IF the government, through the Bank of Ghana (BoG), had followed "the reform agenda" started by the former National Democratic Congress (NDC) government, the nine collapsed banks and the dozens of financial institutions would not have gone down the radar, the Minority caucus in Parliament has argued.
In the view of the caucus, the NDC administration's reform agenda was built around carefully crafted interrelated pillars to produce solid, well capitalised and globally compli-ant competitive banking sector.
At a press conference addressed by the Member of Parliament (MP) for Bolgatanga Central, Isaac Adongo, in Accra yesterday, the opposition
lawmakers said the roadmap included conduct of an independent asset quality review
by the PriceWaterhouse Coopers ( PWC) in 2015, reform of legal framework for banking sector regulation.
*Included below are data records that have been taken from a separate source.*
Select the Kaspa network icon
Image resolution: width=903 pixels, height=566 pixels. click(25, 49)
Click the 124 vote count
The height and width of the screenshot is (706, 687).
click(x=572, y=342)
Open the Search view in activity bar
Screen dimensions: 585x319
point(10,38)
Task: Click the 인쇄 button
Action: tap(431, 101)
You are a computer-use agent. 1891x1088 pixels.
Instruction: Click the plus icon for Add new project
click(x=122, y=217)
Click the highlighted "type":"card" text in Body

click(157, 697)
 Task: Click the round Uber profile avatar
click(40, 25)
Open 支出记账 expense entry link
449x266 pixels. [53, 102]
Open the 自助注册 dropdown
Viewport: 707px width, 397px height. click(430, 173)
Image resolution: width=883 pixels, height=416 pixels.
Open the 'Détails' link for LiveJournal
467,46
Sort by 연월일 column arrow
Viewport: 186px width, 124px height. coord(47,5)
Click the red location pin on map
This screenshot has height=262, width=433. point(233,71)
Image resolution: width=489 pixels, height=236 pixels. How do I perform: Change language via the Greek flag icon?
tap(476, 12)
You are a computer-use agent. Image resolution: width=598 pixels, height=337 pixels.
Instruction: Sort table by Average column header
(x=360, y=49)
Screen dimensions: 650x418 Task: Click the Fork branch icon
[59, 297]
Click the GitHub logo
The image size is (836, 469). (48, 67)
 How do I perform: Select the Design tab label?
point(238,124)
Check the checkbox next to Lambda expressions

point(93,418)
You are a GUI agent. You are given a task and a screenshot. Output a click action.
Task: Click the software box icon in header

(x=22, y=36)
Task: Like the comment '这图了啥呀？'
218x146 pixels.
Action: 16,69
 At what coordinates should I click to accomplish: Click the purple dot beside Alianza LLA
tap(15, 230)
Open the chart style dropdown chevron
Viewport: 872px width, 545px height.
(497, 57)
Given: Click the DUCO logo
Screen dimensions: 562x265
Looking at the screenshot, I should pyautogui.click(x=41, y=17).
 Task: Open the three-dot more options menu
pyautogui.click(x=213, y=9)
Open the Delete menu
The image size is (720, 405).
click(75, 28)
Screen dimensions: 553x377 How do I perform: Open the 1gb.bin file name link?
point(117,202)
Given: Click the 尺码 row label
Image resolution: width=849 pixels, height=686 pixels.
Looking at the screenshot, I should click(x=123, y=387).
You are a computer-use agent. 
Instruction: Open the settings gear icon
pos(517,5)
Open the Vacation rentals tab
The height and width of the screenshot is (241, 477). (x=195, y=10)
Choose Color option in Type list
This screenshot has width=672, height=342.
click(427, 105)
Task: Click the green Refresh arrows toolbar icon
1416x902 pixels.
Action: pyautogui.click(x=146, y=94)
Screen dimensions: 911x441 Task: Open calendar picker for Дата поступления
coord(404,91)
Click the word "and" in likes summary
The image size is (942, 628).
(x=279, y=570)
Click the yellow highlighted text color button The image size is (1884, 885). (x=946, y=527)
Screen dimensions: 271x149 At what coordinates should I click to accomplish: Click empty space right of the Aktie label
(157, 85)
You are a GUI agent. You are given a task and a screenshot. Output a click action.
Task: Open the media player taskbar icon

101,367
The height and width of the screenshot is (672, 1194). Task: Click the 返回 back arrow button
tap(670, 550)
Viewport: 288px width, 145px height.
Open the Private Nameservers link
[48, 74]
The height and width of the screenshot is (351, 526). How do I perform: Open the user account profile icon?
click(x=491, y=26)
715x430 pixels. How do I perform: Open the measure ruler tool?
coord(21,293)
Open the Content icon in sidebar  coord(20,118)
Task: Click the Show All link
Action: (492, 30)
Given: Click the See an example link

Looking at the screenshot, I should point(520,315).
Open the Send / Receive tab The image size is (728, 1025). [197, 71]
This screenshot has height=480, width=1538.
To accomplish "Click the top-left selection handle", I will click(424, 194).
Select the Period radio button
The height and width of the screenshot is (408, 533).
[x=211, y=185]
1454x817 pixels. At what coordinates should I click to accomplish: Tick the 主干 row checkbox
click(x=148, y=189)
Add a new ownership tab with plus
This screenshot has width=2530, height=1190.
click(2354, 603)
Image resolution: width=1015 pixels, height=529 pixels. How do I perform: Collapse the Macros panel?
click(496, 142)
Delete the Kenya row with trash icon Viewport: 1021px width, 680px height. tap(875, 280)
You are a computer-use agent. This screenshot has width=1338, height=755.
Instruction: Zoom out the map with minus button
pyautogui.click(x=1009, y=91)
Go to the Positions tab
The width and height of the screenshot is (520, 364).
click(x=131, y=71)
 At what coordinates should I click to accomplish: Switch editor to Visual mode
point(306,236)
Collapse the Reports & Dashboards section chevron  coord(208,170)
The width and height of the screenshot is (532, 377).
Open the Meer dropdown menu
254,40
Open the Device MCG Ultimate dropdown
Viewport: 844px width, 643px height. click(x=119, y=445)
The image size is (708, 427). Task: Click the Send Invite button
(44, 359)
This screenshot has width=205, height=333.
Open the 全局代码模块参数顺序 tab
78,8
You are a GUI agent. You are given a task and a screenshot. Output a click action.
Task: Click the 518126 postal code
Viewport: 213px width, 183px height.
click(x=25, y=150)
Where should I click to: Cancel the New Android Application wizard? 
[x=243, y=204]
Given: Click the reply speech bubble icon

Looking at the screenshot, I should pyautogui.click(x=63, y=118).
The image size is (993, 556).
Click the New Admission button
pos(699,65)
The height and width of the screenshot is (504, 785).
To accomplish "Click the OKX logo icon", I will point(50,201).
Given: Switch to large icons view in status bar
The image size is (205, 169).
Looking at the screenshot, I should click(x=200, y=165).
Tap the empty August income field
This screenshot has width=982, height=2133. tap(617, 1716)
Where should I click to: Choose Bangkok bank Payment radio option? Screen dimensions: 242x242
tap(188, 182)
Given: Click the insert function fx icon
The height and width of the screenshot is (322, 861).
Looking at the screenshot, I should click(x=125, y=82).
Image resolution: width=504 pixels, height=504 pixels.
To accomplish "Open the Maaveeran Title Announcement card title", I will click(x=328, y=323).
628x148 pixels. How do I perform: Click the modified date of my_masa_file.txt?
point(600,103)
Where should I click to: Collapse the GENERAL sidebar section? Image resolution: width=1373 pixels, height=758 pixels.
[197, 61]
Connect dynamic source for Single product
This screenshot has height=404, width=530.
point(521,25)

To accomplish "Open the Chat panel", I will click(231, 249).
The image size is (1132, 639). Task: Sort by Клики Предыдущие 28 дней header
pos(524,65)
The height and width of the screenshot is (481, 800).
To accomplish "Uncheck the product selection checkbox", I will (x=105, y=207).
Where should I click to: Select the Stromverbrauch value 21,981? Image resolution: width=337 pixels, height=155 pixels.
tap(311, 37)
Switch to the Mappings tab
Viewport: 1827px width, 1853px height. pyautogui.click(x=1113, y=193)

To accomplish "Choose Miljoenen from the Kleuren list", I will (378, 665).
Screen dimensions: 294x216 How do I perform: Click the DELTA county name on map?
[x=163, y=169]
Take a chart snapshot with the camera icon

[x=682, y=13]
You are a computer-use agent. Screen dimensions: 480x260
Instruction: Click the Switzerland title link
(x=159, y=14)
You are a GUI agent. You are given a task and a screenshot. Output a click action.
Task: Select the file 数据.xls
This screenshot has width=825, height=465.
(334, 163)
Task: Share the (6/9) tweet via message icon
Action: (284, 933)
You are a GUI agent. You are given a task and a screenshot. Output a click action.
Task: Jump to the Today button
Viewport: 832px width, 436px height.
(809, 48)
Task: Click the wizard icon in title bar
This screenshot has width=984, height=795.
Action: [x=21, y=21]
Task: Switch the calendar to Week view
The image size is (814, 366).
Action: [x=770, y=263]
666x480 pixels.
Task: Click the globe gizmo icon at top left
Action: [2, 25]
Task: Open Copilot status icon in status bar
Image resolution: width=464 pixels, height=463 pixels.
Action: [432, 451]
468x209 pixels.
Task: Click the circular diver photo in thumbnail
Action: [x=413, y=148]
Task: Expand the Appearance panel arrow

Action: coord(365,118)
Apart from the above, Mr Adongo said BoG under the announced comprehensive recapitalisation and cleanup programme based on two pillars, a minimum capital requirement of GH¢230 million and a guideline for cleaning up balance sheet of banks through risk-based model.
Two banks, UT and Capital, were the first to be closed down by BoG in 2017 and its
assets and liabilities transferred to GCB Bank before seven others - Biege, Royal, Construction, Sovereign, Heritage, GN and Unibank - were consolidated into wholly state-owned Consolidated Bank in 2018.
Since then, 347 microfinance companies, 39 micro credit companies, 15 loans and
savings companies, eight finance house companies and two non-bank financial institutions, have been shut down.
But Mr Adongo, who is also Member of Parliament's Finance Committee said "the NDC government's banking
sector reform strategy would have been seamless, less disruptive, increase confidence [in the banking sector] and produce strong banks that are compliant with international standards and best practice.
"We would have saved all the collapsed banks and financial institutions and averted the needless panic withdrawals that have hit the Ghanaian financial sector.
"The caucus realises no reason behind using GH?23 billion to collapse the banks when fraction could have been used to save the banks and its accompanying jobs.
"The Ghanaian tax payer would have been spared high cost of this chaotic reform if BoG had listened and followed reform programme initiated by NDC," Mr Adongo said.